About 90% of Clinical Data Used for FDA Approval is From Non-US Sites
(Thursday, November 12, 2020]​
While it is well known that FDA accepts clinical trial data from anywhere so long as it meets certain quality standards, the full extent of the impact of this policy comes out in a report released by FDA this week. According to the report, almost 90% of the clinical data that was used for approval of all drugs and biologics in the last 5 years (2015-2019) came from multi-national clinical trials, and more than 5% approvals were based exclusively on non-US data. Only about 10% of the approvals were based on data exclusively from clinical sites based in the US. About 65% of all clinical trials participants were located outside the US. However, to be fair, while the US alone contributed 35% of the study participants, no other country in the world contributed more than 4% of the study participants, individually. Poland, Germany and Russia were the only three countries that contributed about 4% each of the study participants in clinical trials used for US approval.
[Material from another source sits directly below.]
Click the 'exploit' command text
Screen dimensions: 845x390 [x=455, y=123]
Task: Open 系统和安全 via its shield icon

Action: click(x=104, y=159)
Within the US, California had the highest number of clinical trial participants, followed by Florida and Texas. For reasons not-explained in the reports, the non-US participation sharply dropped by almost 50% in the year 2015-2016, and has stayed low since then, while the participation of US-based volunteers has stayed steady. About 76% of the clinical trial participants were White, in proportion to their ratio in the overall population, followed by Asian participants at 11%, Blacks at 7% and others at 5%. Both male and female participants were included at almost similar rates. The largest number of trial participants and, by correlation, the largest clinical trials were those testing cardiovascular products, followed by endocrinology and metabolism, and then cancer indications, which also included higher proportions of non-US participants. Ophthalmology, gastroenterology, psychiatry, and dermatology trials involved higher proportions of US participants. This report confirms several widely held assumptions but also provides interesting high-level insight into diversity of clinical trial participation and FDA acceptance of clinical trial data.